▶ _Task details_:
Restate word for word the lines of the records below, starting at the line that contains "Makam Echahid Monument (1352, 426)" and ending at the line that contains "The Ahmed Zabana", with both of those lines included and nothing else.

[Stored data entries]
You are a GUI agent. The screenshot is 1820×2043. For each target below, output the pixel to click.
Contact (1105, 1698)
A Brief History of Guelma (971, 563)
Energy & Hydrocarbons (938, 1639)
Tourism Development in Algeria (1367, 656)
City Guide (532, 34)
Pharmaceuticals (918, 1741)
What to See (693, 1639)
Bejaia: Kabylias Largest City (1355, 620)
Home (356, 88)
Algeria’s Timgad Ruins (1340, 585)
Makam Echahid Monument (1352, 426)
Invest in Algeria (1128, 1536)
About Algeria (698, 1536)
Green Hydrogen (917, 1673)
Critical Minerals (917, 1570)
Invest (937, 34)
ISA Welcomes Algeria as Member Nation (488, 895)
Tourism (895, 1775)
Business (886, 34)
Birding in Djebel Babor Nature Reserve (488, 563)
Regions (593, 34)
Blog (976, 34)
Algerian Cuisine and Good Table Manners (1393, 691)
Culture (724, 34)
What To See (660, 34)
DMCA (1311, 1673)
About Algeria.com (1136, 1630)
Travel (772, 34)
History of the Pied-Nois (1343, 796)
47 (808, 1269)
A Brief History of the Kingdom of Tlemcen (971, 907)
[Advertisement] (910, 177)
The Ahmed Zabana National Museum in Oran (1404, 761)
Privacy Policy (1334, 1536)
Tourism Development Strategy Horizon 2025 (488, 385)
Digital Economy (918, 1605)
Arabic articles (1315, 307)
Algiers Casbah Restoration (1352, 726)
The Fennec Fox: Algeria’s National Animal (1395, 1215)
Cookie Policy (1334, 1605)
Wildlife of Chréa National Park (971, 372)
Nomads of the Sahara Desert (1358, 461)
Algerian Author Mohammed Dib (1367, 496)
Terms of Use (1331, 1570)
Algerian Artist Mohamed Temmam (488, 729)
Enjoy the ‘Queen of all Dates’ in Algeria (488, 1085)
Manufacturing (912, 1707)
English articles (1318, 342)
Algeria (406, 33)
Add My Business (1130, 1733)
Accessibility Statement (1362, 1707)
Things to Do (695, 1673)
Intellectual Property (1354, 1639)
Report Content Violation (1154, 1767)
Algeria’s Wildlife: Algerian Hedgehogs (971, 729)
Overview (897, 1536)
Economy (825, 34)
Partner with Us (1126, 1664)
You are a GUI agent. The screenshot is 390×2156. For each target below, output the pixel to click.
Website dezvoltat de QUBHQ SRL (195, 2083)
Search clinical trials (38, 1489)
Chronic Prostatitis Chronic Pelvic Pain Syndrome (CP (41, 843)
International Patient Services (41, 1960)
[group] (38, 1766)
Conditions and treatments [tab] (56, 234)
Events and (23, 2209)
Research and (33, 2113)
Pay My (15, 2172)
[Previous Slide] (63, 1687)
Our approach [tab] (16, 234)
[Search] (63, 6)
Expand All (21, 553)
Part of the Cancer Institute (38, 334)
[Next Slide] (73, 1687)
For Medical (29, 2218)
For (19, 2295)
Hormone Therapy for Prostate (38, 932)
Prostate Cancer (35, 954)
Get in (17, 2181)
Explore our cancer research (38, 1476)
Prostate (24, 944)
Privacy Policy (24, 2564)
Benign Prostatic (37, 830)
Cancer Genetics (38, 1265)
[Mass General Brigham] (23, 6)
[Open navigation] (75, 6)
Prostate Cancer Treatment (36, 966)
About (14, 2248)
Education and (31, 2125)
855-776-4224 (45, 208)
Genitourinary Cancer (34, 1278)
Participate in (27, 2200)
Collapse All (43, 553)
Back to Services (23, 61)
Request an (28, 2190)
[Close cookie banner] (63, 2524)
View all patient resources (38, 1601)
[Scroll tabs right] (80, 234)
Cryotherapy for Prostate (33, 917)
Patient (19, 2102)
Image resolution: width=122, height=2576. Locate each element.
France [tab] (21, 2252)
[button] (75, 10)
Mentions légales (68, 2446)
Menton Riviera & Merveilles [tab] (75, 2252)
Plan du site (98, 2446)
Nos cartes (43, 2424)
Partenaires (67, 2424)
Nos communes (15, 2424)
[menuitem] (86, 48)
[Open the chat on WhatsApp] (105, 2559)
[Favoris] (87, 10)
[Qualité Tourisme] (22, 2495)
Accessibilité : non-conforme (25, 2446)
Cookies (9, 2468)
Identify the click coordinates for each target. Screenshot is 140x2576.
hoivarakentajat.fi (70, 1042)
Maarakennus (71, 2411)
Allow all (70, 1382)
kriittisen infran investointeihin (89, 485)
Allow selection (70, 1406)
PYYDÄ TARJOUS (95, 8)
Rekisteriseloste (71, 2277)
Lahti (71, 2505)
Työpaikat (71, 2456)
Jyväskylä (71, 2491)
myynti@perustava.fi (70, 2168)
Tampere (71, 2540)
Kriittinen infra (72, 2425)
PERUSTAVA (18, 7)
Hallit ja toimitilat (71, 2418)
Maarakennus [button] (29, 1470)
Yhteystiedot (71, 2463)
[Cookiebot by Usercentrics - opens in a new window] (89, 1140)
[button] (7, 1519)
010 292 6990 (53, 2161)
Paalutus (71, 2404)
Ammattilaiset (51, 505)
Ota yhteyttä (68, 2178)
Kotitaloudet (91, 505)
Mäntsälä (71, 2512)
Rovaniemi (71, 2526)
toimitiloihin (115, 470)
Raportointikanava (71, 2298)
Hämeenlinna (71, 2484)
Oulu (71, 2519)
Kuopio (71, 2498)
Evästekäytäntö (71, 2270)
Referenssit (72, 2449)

▶ _Expected answer_:
Makam Echahid Monument (1352, 426)
Invest in Algeria (1128, 1536)
About Algeria (698, 1536)
Green Hydrogen (917, 1673)
Critical Minerals (917, 1570)
Invest (937, 34)
ISA Welcomes Algeria as Member Nation (488, 895)
Tourism (895, 1775)
Business (886, 34)
Birding in Djebel Babor Nature Reserve (488, 563)
Regions (593, 34)
Blog (976, 34)
Algerian Cuisine and Good Table Manners (1393, 691)
Culture (724, 34)
What To See (660, 34)
DMCA (1311, 1673)
About Algeria.com (1136, 1630)
Travel (772, 34)
History of the Pied-Nois (1343, 796)
47 (808, 1269)
A Brief History of the Kingdom of Tlemcen (971, 907)
[Advertisement] (910, 177)
The Ahmed Zabana National Museum in Oran (1404, 761)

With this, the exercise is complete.